I kept a 1 gallon oak barrel aboard my last boat. Pour in any cheap rum and it would quickly improve in flavor. Also eliminates breakable glass. Carved my boat's name into the top end of the barrel. More than one wench has fallen to the spell of this irresistable spirit rationing method aboard my vessel.

About 10 years ago I saw a photo of a gorgeous captain's spirit chest - a beautifully finished wood chest with bright hardware and compartments to securely hold matching bottles with crystal stoppers. Looked like the fit was so perfect the bottles would never break without a major tumble. This gave me the idea that such a storage system could be built into a boat interior's cabinetry.

There is a keen interest in imbibing on Sailnet so I just wanted to bring up this topic and share my good experience with oak barrels.

American oak barrels are available in 1,2,3,4,5,10+ liter sizes.

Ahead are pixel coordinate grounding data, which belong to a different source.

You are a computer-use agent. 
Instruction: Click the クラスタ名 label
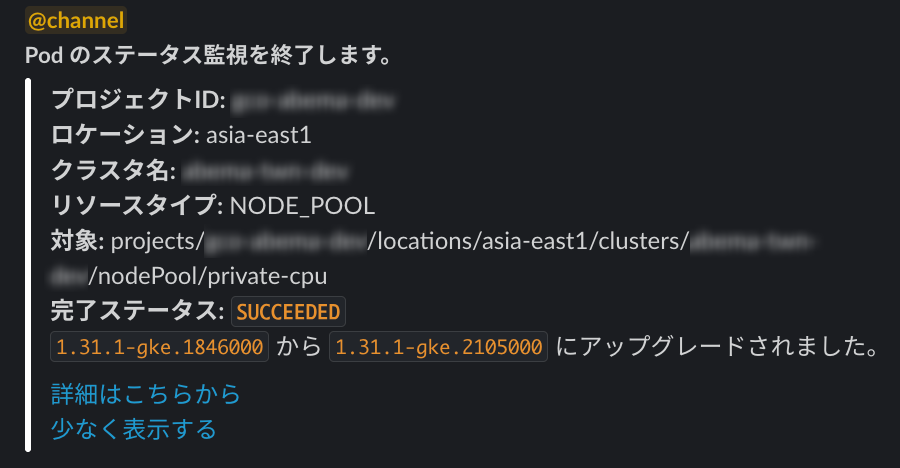tap(114, 170)
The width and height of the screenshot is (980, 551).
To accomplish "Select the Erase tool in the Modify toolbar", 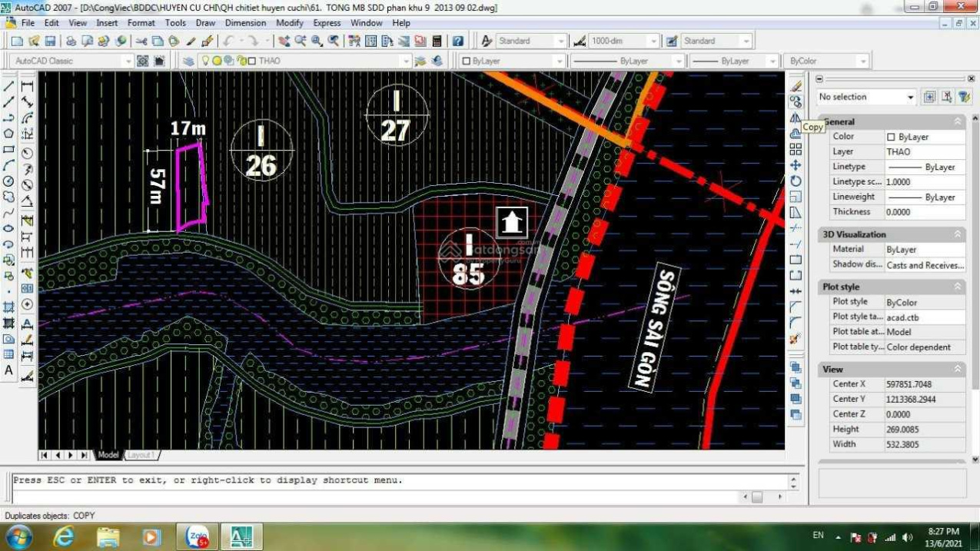I will click(796, 85).
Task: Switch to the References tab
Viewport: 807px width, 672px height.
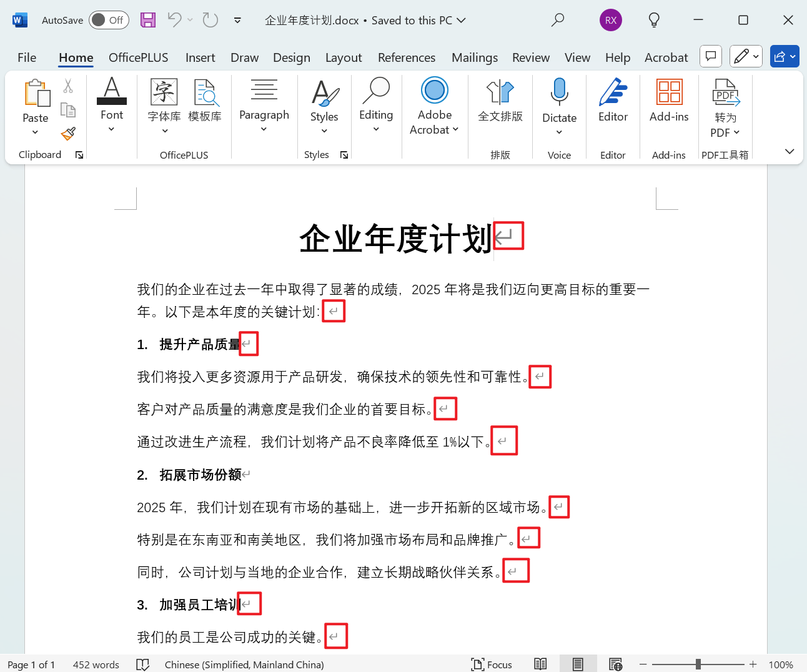Action: tap(407, 57)
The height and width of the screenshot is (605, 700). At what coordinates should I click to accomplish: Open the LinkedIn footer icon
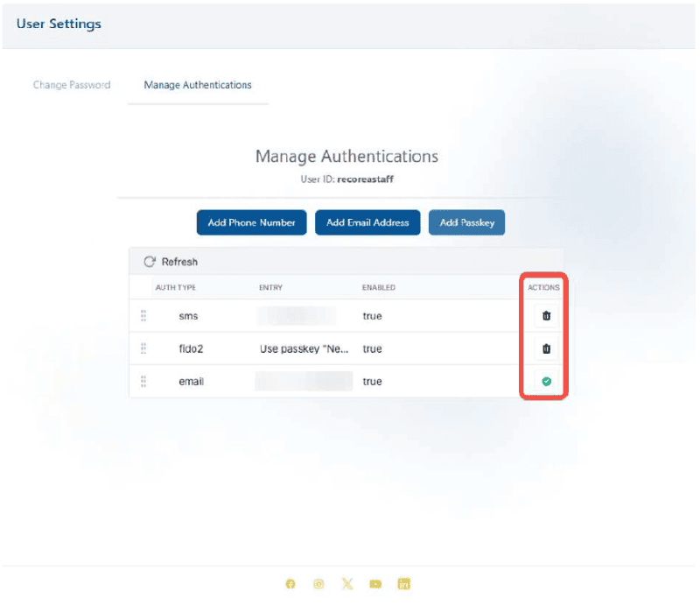pyautogui.click(x=404, y=584)
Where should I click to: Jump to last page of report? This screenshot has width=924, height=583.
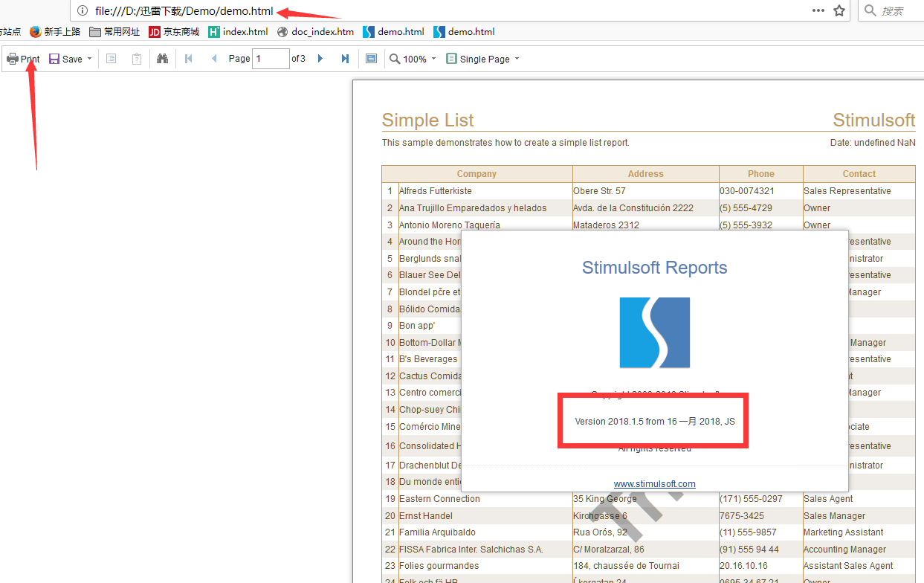(345, 59)
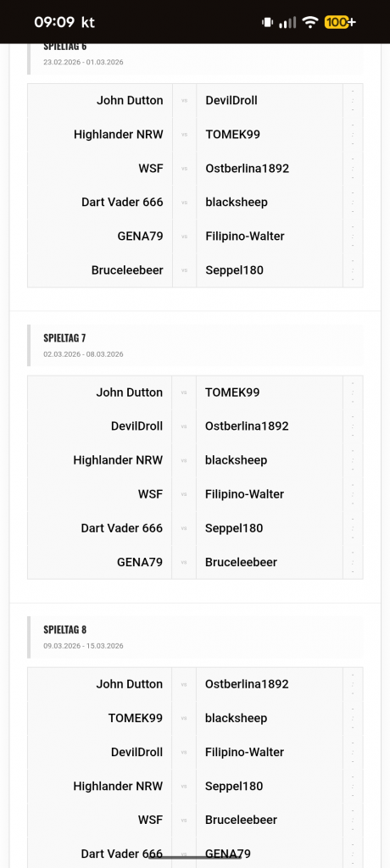390x868 pixels.
Task: Tap the home gesture bar at bottom
Action: click(195, 858)
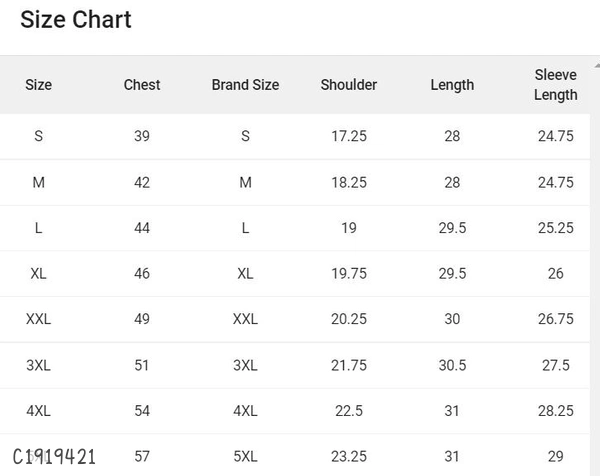
Task: Click chest value 39 in S row
Action: click(142, 136)
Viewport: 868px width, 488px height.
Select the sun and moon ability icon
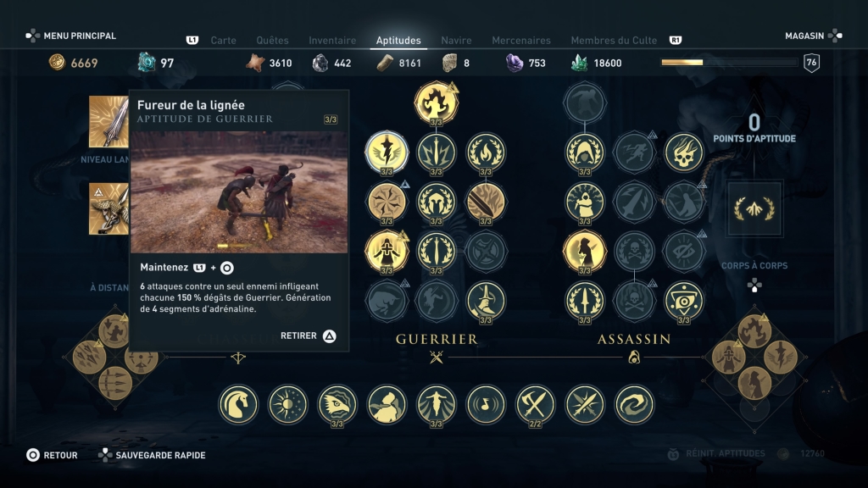click(x=287, y=404)
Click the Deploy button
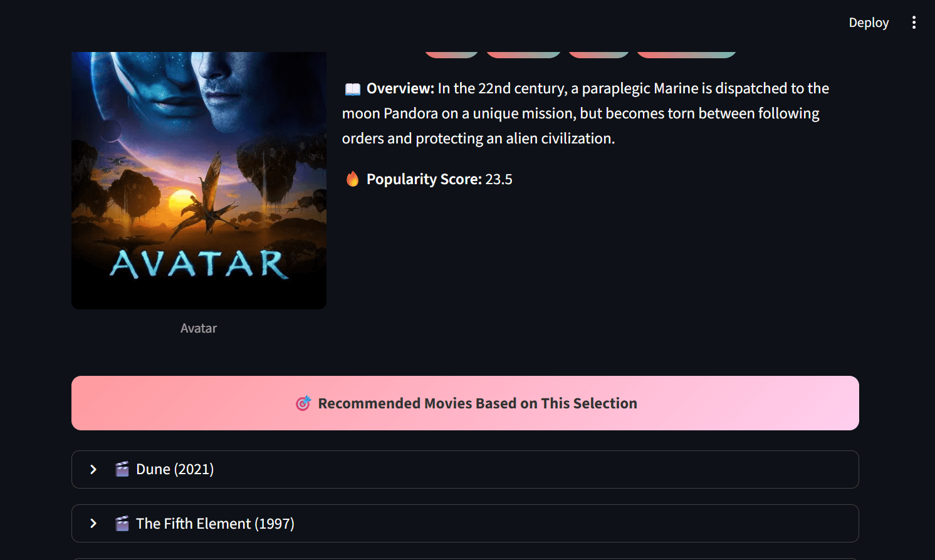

They are available with brass hoops and storage racks of oak, or you could make your own secure teak cradle. The insides of the barrels are scorched with fire to create a charcoal liner that is the secret to their magic transformation of spirits. Rum or whiskey can be aged this way. Vodka or gin would make no sense. The oak quickly adds the classic vanila profile found in barrel aged spirits. A light rum would quickly become whisky colored with a new barrel, takes longer with an older barrel. Part of the fun is tasting the daily progress!

The barrels come with an all wood bung and tap. The small spigot only allows a gurgling trickle to come out, one possible variation on your social drinking method is to hold the small barrel over your head and let it trickle down the hatch. It is a different drinking experience. These little barrels are huggable and you will be an instant hit if you pull one out of your dinghy at the beach party.

Two internet sites with almost identical product lines of American oak barrels - and both have their barrels made in Mexico so the prices are reasonable. One site gives free shipping so the bottom line is about the same from each. I would suggest a 3 liter size for your first barreling experience. Follow directions for breaking in a new barrel with water.

Be aware there is a loss called the 'angels share' which is more pronounced in smaller barrels. Long term storage, such as winter layup, would be best done with the barrel empty. But then, emptying it is the fun part!

I guarantee that you will not want to leave your barrel behind in an abandon ship situation. It floats too.